Durante décadas, buena parte del consejo médico cuando un paciente sufría problemas de corazón empujaba al reposo y al descanso. Sin embargo, un estudio presentado en el Congreso de la Sociedad Europea de Cardiología (ESC Congress 2026), celebrado en Múnich, le da la vuelta a esa idea en uno de los trastornos del ritmo más frecuentes, la fibrilación auricular. Sus resultados apuntan a que, lejos de ser una amenaza, el ejercicio bien pautado funciona como una herramienta de tratamiento.
Así lo ha divulgado el cardiólogo José Abellán, una de las voces de referencia de la Cardiología en redes, que se ha hecho eco del ensayo en un vídeo publicado en su cuenta de Instagram para desmontar una creencia muy arraigada. "El ejercicio no es el enemigo del corazón, sino una de las herramientas más potentes para entrenarlo", resume el especialista. Sin embargo, no todo ejercicio vale ni tampoco hacerlo por libre, ya que todo el estudio fue individualizado y guiado.
¿Qué midió el estudio?
El ensayo, denominado Nexaf, se llevó a cabo en tres centros de Noruega e incluyó a 295 pacientes con fibrilación auricular no permanente y un nivel de actividad física por debajo de lo recomendado. Los participantes, de 64 años de media y un 30% mujeres, se repartieron al azar en dos grupos. Uno siguió un programa de ejercicio durante un año y el otro recibió la atención habitual, sin ejercicio estructurado ni supervisado.

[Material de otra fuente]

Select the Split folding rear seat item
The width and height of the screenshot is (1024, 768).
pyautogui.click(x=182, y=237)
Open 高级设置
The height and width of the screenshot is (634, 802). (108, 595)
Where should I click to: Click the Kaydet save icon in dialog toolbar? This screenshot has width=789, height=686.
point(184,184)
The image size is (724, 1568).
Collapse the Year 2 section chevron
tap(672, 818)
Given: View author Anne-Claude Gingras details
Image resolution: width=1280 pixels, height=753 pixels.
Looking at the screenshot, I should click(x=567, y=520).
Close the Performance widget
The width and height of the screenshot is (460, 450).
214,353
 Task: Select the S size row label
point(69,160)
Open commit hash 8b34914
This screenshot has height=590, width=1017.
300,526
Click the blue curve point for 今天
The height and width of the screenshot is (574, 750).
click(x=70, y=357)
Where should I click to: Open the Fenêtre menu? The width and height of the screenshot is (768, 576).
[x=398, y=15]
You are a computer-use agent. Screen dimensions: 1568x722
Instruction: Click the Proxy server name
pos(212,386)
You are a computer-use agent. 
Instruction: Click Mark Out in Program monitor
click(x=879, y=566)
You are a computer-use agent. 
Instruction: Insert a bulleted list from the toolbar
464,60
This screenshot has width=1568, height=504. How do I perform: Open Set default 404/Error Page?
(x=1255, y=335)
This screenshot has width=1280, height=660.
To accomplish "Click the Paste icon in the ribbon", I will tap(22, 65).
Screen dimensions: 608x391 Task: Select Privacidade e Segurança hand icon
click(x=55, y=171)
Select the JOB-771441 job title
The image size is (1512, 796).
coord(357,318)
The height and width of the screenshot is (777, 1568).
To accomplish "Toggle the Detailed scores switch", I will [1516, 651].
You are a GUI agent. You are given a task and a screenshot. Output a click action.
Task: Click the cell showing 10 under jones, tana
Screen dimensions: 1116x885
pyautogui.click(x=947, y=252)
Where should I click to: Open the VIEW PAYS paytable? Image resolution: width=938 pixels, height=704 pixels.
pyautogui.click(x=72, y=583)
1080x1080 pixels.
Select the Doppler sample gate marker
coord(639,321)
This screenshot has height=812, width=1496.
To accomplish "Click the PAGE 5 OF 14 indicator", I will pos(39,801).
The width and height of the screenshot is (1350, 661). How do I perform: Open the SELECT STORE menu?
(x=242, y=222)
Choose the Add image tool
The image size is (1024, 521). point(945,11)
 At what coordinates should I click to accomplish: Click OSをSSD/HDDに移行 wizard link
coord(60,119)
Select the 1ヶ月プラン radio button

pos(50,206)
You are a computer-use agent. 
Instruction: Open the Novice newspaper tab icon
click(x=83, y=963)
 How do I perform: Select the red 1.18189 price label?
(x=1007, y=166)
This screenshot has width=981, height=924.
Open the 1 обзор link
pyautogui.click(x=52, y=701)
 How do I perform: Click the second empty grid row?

Conviene precisar cómo fue ese entrenamiento, porque no consistió en un año entero bajo supervisión. El programa combinó ocho sesiones supervisadas de alta intensidad durante las primeras cuatro a seis semanas y, a partir de ahí, ejercicio en casa con seguimiento a distancia mediante un reloj inteligente, una aplicación y una plataforma web. Además, a todos los pacientes se les implantó un monitor cardiaco para medir con precisión el tiempo que pasaban en arritmia.
El resultado principal fue una reducción relativa del 45% en la carga de fibrilación auricular (el porcentaje de tiempo en arritmia) en el grupo que hizo ejercicio frente al de cuidado habitual: del 7,1 al 3,9% del tiempo monitorizado al cabo de un año. A ello se sumaron una mejor capacidad cardiorrespiratoria, una frecuencia cardiaca en reposo más baja y una caída del 37 por ciento en el total de hospitalizaciones (del 46 por ciento en las relacionadas con la arritmia).
Pero no todos fueron beneficios, pues el estudio no encontró una mejora significativa en la calidad de vida específica de la fibrilación auricular. El investigador principal, Bjarne Nes, de la Universidad Noruega de Ciencia y Tecnología, resumió el balance señalando que la intervención "logró una reducción relevante de la carga total de fibrilación auricular, mejoró la forma física y redujo los ingresos hospitalarios por arritmia frente al tratamiento habitual".
El corazón se entrena, no se apaga
La lectura de fondo es la que interesa a Abellán y la que, según él, más cuesta interiorizar al paciente. Es habitual que al empezar a moverse aparezcan palpitaciones o la sensación de estar forzando la máquina; lo que ocurre, sostiene, es justo lo contrario: el corazón se está entrenando. "Tener un problema de corazón no implica que quedarse quieto sea siempre la opción más segura", subraya el cardiólogo.
Ahora bien, el mensaje no es una invitación a lanzarse a hacer ejercicio sin control. "Esto no significa que todo el mundo deba empezar mañana a hacer ejercicio de alta intensidad", advierte Abellán, que insiste en el carácter individualizado del programa. "La clave no es hacer más, sino hacer el ejercicio adecuado para cada persona", zanja. De hecho, recuerda, muchas personas mejoran notablemente solo con ejercicio moderado, y la intensidad idónea depende de cada caso.
El propio marco del congreso refuerza esa idea. La ESC ha publicado recientemente sus primeras guías dedicadas específicamente a la rehabilitación cardiaca, un ámbito en el que, pese a las recomendaciones, el ejercicio sigue infrautilizado. Como recordó Nes, solo alrededor de 1 de cada 10 pacientes que podrían beneficiarse es derivado a un programa de rehabilitación basado en ejercicio.